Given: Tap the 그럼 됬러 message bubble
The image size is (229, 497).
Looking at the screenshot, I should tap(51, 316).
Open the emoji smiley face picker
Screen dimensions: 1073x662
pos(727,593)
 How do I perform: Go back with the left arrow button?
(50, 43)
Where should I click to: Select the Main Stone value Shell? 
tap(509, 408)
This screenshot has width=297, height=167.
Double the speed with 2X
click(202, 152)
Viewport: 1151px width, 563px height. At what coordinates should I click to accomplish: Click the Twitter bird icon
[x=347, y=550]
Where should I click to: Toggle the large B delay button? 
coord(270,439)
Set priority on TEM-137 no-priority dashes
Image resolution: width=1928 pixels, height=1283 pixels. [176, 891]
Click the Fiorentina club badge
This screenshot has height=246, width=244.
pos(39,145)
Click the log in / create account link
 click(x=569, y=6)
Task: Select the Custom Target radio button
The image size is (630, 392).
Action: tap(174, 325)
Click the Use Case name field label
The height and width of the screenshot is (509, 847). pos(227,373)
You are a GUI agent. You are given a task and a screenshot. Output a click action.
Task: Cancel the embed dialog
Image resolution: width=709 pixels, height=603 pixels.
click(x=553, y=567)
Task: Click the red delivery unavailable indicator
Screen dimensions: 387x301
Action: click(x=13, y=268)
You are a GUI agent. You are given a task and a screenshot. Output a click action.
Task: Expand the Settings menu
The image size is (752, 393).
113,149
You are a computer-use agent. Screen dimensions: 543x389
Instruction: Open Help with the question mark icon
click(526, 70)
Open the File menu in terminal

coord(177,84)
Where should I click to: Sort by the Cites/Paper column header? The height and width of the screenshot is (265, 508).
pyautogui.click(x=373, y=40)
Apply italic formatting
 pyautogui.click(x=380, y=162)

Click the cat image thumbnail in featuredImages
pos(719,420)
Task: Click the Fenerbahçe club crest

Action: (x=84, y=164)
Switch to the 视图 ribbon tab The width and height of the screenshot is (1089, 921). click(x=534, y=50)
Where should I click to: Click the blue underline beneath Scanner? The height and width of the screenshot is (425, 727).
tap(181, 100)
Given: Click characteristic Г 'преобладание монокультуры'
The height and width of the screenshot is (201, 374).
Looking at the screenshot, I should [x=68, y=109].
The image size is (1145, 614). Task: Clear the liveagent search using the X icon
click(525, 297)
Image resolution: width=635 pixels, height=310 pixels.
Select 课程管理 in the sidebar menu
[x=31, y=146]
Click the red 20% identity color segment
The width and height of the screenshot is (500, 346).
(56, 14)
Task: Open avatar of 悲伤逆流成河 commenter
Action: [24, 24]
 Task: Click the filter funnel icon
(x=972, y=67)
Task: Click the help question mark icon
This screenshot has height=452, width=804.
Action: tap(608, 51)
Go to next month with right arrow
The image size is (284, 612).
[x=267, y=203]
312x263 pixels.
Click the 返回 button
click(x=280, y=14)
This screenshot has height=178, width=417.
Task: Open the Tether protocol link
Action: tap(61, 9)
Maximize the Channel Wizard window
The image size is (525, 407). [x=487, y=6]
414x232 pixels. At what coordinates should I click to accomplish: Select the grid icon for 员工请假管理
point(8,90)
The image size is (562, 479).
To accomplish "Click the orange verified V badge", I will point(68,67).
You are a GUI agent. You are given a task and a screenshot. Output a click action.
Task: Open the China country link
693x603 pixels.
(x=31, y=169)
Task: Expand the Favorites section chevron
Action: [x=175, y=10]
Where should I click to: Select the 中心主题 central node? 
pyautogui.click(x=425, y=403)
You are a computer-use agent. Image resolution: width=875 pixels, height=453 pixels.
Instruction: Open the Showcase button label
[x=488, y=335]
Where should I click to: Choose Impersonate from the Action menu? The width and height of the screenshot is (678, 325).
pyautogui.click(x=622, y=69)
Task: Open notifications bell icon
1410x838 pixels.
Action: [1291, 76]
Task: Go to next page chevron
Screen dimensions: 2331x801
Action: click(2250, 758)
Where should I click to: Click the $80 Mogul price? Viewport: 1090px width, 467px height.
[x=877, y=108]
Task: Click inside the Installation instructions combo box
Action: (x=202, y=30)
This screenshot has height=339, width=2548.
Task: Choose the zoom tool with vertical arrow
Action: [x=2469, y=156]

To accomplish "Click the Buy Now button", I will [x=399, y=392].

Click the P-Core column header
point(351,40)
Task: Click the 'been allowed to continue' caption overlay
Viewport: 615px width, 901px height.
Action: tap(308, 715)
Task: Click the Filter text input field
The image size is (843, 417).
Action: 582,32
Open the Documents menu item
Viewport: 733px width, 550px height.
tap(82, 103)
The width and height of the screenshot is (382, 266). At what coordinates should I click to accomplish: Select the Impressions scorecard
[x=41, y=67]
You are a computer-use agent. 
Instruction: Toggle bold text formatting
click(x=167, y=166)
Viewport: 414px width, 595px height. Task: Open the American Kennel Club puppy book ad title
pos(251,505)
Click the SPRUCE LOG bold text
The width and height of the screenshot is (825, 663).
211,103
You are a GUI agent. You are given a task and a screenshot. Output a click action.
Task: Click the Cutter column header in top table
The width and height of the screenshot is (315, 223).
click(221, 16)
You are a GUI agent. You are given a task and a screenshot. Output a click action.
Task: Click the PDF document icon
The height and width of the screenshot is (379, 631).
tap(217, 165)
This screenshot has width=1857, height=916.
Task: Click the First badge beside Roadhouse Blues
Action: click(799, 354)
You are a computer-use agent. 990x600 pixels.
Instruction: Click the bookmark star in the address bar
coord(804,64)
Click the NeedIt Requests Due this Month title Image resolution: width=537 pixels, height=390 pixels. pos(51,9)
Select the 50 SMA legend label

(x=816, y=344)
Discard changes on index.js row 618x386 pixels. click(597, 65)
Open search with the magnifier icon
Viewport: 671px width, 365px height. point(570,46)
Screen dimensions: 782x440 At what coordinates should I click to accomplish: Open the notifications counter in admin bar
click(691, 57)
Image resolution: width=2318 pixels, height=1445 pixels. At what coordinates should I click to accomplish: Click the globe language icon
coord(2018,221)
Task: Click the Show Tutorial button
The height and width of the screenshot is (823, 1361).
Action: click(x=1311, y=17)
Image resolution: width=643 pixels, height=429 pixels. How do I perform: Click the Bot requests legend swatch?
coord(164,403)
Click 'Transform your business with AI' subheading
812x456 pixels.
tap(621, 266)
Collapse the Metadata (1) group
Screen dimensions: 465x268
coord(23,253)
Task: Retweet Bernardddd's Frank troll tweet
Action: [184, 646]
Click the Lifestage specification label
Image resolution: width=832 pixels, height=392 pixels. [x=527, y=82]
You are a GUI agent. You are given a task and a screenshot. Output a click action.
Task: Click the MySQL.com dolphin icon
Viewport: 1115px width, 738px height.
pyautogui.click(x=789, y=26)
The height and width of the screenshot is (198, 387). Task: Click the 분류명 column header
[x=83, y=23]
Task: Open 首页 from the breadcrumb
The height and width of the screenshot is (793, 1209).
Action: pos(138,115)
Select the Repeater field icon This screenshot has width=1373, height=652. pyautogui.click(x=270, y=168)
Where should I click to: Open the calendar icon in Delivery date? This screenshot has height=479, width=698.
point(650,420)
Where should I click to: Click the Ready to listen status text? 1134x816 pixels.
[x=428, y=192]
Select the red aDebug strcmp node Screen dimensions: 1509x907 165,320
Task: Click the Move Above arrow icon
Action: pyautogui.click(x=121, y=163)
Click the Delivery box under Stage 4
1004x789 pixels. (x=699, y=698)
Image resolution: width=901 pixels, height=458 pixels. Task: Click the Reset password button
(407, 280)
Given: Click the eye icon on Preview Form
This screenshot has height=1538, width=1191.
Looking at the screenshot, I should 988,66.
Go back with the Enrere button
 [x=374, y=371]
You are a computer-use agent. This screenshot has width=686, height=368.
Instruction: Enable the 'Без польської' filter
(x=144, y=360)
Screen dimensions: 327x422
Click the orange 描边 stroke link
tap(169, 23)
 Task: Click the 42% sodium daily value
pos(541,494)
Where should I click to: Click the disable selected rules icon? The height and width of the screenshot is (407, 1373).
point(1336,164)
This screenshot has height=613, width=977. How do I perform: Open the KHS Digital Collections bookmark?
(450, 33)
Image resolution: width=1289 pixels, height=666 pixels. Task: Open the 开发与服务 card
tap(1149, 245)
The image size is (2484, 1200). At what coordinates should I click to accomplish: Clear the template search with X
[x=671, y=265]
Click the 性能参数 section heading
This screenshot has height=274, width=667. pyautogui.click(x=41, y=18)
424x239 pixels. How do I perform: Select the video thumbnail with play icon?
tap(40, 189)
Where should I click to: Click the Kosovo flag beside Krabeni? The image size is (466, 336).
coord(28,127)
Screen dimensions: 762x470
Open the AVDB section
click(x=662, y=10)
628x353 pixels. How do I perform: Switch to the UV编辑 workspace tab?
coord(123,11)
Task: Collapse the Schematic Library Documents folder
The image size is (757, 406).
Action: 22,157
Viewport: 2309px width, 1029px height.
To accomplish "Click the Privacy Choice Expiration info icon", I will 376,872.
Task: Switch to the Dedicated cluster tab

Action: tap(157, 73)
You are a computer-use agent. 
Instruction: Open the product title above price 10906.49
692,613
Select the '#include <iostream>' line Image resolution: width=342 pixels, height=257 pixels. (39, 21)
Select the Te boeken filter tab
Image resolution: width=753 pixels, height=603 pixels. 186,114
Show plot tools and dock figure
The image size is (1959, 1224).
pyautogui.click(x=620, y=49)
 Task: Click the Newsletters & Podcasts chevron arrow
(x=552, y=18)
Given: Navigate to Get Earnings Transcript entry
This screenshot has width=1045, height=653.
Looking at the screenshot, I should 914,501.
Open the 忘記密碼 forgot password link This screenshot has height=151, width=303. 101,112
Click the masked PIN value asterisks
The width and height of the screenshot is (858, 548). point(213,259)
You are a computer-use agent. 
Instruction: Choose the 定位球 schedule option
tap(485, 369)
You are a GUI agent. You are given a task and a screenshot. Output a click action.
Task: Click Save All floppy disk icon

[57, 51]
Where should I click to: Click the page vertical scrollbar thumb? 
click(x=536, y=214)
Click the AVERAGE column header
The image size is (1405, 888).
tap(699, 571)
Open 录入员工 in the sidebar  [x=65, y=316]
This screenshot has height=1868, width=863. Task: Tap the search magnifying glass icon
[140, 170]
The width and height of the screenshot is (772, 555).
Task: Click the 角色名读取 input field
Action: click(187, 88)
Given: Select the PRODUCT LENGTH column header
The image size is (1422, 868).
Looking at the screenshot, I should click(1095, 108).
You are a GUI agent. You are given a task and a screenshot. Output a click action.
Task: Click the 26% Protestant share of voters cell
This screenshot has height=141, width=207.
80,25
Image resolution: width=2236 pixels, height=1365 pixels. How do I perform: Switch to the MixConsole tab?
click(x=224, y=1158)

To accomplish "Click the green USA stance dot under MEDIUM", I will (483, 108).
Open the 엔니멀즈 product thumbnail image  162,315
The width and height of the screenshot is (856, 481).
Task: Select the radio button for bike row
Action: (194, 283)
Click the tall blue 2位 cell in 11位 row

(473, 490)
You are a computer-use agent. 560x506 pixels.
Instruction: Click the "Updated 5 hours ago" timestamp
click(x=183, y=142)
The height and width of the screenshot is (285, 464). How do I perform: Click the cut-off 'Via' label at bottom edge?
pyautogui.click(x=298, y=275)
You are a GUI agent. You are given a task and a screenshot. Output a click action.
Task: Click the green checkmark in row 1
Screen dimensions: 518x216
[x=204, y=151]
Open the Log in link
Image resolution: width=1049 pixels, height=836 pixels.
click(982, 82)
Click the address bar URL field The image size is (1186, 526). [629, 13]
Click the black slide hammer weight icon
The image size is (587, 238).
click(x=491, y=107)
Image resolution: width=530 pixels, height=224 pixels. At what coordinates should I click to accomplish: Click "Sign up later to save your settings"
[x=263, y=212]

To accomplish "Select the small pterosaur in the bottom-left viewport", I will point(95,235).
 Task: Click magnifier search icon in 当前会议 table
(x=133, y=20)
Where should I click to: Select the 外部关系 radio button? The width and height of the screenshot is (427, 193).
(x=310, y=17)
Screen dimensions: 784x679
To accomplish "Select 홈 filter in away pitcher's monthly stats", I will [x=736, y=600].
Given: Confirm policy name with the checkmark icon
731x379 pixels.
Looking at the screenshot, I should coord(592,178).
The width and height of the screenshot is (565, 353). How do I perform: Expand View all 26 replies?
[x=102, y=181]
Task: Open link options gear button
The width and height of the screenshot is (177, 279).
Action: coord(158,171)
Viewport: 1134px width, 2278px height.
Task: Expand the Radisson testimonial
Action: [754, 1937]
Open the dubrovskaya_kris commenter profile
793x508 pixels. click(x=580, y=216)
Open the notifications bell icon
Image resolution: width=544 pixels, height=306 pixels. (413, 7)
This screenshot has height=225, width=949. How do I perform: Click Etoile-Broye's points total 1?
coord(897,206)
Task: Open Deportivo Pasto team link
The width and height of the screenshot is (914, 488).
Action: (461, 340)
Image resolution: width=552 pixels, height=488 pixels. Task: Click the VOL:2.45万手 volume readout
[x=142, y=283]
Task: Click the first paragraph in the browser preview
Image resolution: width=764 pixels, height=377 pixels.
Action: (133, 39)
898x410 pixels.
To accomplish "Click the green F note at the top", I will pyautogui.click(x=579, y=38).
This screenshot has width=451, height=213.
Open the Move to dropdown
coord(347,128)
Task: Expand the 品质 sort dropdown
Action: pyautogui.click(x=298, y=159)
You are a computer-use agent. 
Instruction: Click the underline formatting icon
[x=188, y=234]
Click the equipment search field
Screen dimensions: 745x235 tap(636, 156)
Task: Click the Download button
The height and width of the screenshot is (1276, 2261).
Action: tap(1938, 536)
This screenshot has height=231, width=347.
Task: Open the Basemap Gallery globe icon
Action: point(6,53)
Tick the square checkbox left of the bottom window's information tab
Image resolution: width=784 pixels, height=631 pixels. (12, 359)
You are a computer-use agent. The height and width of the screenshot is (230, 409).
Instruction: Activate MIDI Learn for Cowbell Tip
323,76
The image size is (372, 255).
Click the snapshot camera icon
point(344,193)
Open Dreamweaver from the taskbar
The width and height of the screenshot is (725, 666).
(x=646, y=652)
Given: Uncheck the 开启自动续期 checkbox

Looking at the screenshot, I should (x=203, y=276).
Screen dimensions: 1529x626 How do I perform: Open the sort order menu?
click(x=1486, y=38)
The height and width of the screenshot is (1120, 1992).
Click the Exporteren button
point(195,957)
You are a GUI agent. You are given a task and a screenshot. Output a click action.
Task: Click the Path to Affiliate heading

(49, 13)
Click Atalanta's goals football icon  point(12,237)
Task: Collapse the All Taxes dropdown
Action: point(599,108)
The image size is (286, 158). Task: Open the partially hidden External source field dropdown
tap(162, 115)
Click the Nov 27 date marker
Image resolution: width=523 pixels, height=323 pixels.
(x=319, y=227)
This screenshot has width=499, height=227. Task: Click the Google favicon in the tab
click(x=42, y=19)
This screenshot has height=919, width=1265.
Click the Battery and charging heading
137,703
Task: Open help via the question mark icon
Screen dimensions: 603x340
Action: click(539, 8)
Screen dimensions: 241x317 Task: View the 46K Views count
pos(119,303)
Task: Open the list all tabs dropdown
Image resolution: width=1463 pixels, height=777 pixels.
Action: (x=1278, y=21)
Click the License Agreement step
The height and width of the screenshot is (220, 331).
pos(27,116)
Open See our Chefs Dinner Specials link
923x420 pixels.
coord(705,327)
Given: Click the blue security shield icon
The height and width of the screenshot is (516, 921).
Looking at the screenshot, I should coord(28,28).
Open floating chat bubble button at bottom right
┄┄┄┄┄┄┄┄┄┄
- _OBJECTIVE_:
Copy out the lines above word for word, from the line containing "312x263 pixels." through the line containing "Action: [x=175, y=10]", including both of those lines.

- _WORKED SOLUTION_:
312x263 pixels.
Click the 返回 button
click(x=280, y=14)
This screenshot has height=178, width=417.
Task: Open the Tether protocol link
Action: tap(61, 9)
Maximize the Channel Wizard window
The image size is (525, 407). [x=487, y=6]
414x232 pixels. At what coordinates should I click to accomplish: Select the grid icon for 员工请假管理
point(8,90)
The image size is (562, 479).
To accomplish "Click the orange verified V badge", I will point(68,67).
You are a GUI agent. You are given a task and a screenshot. Output a click action.
Task: Open the China country link
693x603 pixels.
(x=31, y=169)
Task: Expand the Favorites section chevron
Action: [x=175, y=10]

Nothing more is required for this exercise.